Su Yu Hsin
Wet Mechanics of Seeing
May 29 – July 24 2022
In the main hall of the Kunsthalle Winterthur, Su Yu Hsin (b. 1989 in Taichung, lives in Berlin) presents two video installations: frame of reference I and frame of reference II (2020), a collaboration with the German Research Centre for Geosciences Geomorphology in Potsdam and the NCTU Disaster Prevention and Water Environment Research Center, commissioned for the Taipei Biennial 2020. Both are independent and individual pieces of work, focussing on a particular question: in what ways does collected and measured data that examines a particular situation or instance, actually relate to its’ real life counterparts?

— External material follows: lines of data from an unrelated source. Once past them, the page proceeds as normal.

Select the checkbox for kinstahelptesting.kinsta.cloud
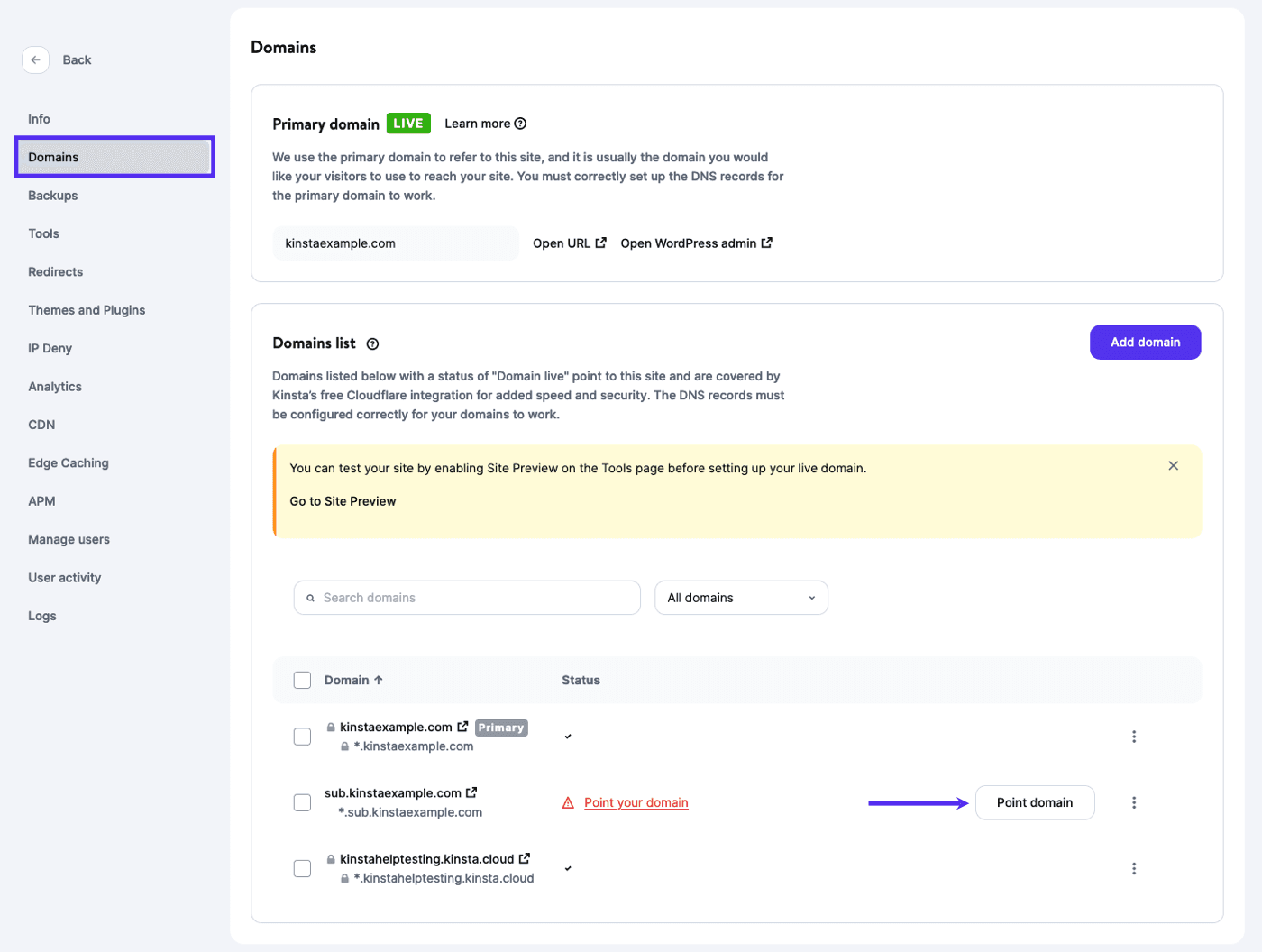The width and height of the screenshot is (1262, 952). [302, 868]
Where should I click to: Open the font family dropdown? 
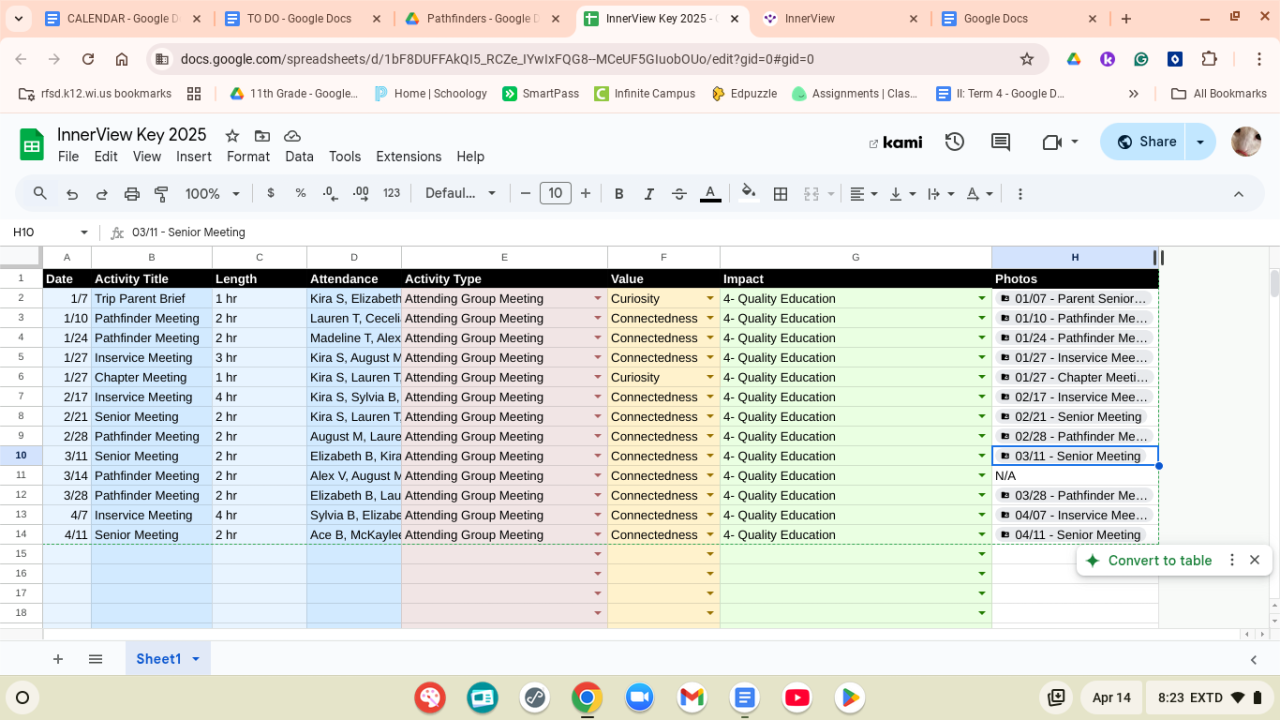(460, 194)
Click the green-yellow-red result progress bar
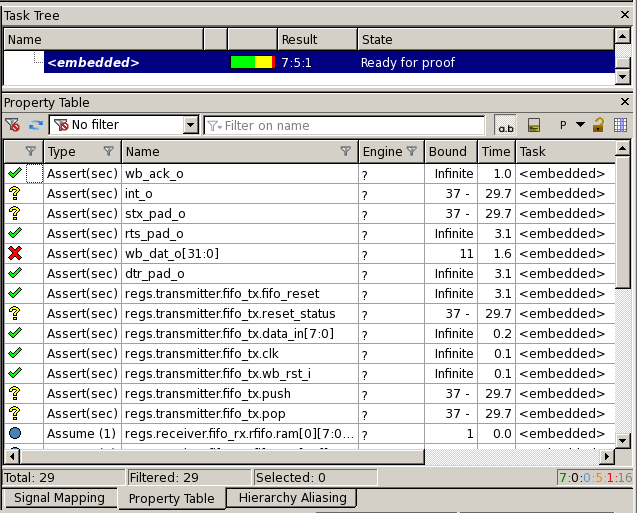This screenshot has height=513, width=637. point(253,62)
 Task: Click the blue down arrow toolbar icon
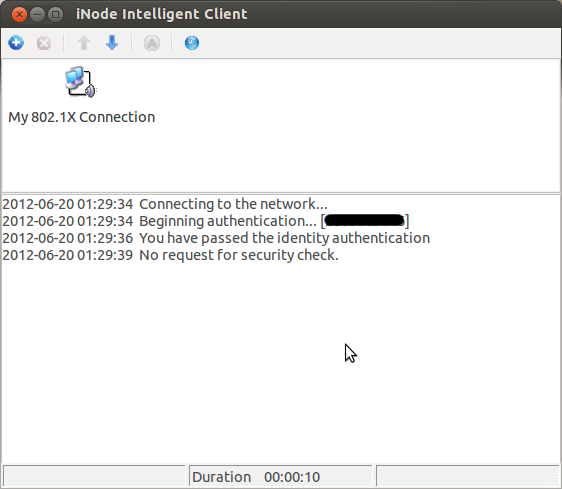pyautogui.click(x=112, y=43)
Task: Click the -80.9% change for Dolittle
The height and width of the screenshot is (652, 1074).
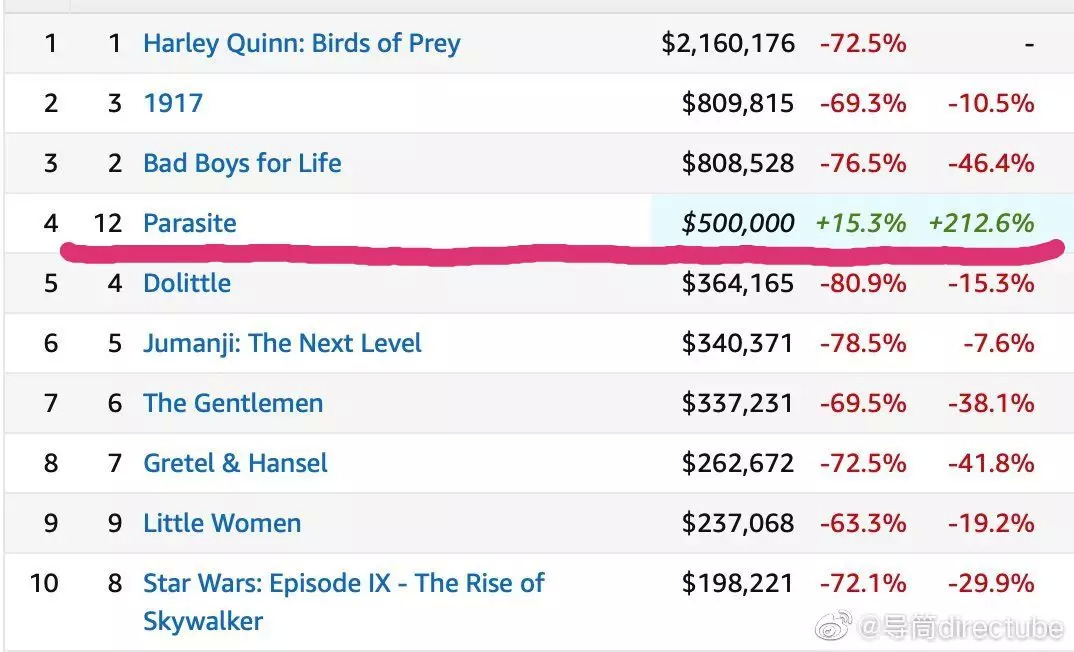Action: (x=862, y=283)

Both works are visual recombinations of information obtained from field studies, data collection and interpretation, forming multi media collages with documented situations, visualisations and animations. frame of reference is a parable about scientific observation, the parameters of visualisation and the possibilities and limits of knowledge production on which it is based. Science often refers to so-called “hard facts” and objective data, yet without interpretation it is near impossible to derive useful guidelines from data. By selecting the parameters of interpretation, one defines a subjective and particular point of view, thus potentially opening data interpretation up to the arbitrary.
The reference system provided by Tidal Variations (2021) in the small hall appears rather different at first sight; commissioned by the Sydney Opera, it is a co-production with the Australian dancer and choreographer Angela Goh, connecting the medium of light with the element of water. Filmed in and around the Sydney opera and combined with archival footage of the opera building, Tidal Variations focuses on the architectural element of the window. From there it creates an analogy between the continuously changing ocean outside and the constant flow of Internet data, visible through digital windows on our computer screens.
It is the two C-prints fluvial bedrock I & II (2021) and Meshed Waves (2022), all showing computer-modelled topography, that connect frame of reference and Tidal Variations. As in frame of reference, the data for fluvial bedrock I & II originates from the river Liwu in the Taroko national park in Taiwan. Meshed Waves is based on open source bathymetric data from the Mediterranean Sea. Although the visual results of the three works appear similar, the process behind them is completely different: the riverbed is reconstructed with photogrammetry, a technology using two-dimensional photographic information to model a three-dimensional topography, whereas submarine cartography of the Mediterranean and larger open bodies of water is based on the sonar, working with the reflection of sound waves.
Supported by the National Culture and Arts Foundation, Taiwan.